What remains with VinFast, the listed entity, is arguably the more valuable half: R&D, product engineering, technology development, branding, sales, marketing, after-sales service, and customer experience. In other words, everything that actually defines a modern automotive brand in 2025.

Why This Is Smart Business
The auto industry has been quietly shifting toward asset-light models for years. Apple doesn’t own the factories that build iPhones. Nike doesn’t run the facilities that stitch its sneakers. The most valuable global brands have long understood that owning manufacturing is capital-intensive, operationally complex, and strategically limiting.
For EV companies, this tension is even sharper. They’re simultaneously expected to invest in battery technology, software platforms, autonomous systems, charging infrastructure, and global market development. Trying to do all of that while also owning and running massive factories stretches capital dangerously thin.
By outsourcing its domestic manufacturing to VFTP, VinFast frees up both capital and management bandwidth to focus on what will actually differentiate it in the long run: technology, design, and brand. The company retains full control over product standards and quality, the factories still build to VinFast’s specs, but without carrying the full financial weight of those assets.
Reading Between the Lines
A few things in this announcement are worth reading carefully.
First, the USD 7.3 billion in liabilities being absorbed by VFTP is not a trivial number. VinFast’s balance sheet has been a concern for analysts since its Nasdaq listing, and offloading that debt burden is significant. It doesn’t make the debt disappear, but it restructures who bears it and changes the financial optics of the listed company considerably.

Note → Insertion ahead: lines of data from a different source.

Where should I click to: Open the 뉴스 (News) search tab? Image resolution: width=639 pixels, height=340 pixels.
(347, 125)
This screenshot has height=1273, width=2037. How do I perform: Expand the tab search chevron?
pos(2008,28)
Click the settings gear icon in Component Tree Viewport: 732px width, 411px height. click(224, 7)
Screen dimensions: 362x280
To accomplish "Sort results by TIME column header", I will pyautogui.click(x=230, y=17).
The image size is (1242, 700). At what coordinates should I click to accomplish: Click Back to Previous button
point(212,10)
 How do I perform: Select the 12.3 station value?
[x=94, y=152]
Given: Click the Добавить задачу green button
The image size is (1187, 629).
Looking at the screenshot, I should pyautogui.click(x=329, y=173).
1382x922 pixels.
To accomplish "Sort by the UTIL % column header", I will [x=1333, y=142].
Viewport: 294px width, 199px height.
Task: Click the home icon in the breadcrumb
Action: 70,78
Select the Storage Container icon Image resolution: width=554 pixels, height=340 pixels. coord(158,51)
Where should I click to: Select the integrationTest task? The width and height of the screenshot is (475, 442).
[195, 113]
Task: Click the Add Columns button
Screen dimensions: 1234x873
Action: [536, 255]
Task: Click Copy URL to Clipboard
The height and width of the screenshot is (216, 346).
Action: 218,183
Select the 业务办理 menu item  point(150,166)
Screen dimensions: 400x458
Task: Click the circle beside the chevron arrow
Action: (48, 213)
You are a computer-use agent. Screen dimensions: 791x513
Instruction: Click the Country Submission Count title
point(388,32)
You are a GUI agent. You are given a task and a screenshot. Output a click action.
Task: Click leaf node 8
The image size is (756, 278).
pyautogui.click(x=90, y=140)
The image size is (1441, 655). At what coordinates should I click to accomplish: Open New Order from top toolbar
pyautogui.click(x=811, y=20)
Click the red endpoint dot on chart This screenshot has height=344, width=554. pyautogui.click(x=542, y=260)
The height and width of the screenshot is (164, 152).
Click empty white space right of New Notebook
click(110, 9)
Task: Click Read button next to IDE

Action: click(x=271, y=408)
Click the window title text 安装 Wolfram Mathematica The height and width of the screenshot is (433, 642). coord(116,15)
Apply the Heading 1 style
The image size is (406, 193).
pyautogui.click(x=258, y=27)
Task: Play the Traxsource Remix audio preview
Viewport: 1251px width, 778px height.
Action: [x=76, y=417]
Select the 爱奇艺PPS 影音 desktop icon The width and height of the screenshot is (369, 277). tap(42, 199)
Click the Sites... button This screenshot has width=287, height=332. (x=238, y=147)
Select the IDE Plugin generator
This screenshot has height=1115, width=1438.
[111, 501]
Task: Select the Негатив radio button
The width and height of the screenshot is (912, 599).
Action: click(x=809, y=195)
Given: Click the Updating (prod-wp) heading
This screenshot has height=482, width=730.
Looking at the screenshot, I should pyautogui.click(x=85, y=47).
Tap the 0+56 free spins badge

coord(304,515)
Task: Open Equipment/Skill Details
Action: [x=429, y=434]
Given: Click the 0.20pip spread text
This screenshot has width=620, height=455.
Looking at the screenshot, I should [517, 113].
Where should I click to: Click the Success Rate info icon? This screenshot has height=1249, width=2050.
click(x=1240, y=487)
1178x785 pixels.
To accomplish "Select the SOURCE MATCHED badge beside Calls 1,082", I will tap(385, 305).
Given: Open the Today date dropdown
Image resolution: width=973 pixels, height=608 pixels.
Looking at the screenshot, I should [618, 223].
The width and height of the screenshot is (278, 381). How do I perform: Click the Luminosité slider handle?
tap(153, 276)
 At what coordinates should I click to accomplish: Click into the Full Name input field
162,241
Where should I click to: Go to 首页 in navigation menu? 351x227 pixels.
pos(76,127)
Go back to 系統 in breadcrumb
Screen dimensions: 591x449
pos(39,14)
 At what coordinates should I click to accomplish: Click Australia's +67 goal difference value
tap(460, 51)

Second, the involvement of Pham Nhat Vuong in the acquiring group is telling. This isn’t an arm’s-length sale to an outside party. It keeps the manufacturing operations firmly within the Vingroup ecosystem, ensuring continuity and control even as the legal structure changes. It’s a reorganisation as much as it is a transaction.
Third, and perhaps most interesting for the broader industry: VFTP is now theoretically open to contract manufacturing for other brands. VNDirect Securities analyst Quynh Cao noted that this could position Vietnam as a regional EV production hub, potentially attracting other EV brands or mobility players looking for manufacturing capacity in Southeast Asia, alongside established hubs like Thailand and Indonesia. That’s a quiet but potentially significant geopolitical play for Vietnam’s industrial ambitions.

What It Means for VinFast Going Forward
The restructuring is projected to move VinFast’s profitability target forward to 2027, a meaningful shift for a company that has burned through capital aggressively in its global expansion push.
For customers, the company is clear: nothing changes at the retail end. Same factories, same quality standards, same service networks. The restructuring is a back-end financial and operational move, not a product story.
But strategically, this marks VinFast’s clearest signal yet that it wants to be judged not as a manufacturing company with a branding problem, but as a technology and mobility brand that happens to manufacture. In a world where software-defined vehicles and brand ecosystems increasingly drive value, that’s exactly the right direction to be moving in.
The bet is bold. The logic, however, is sound.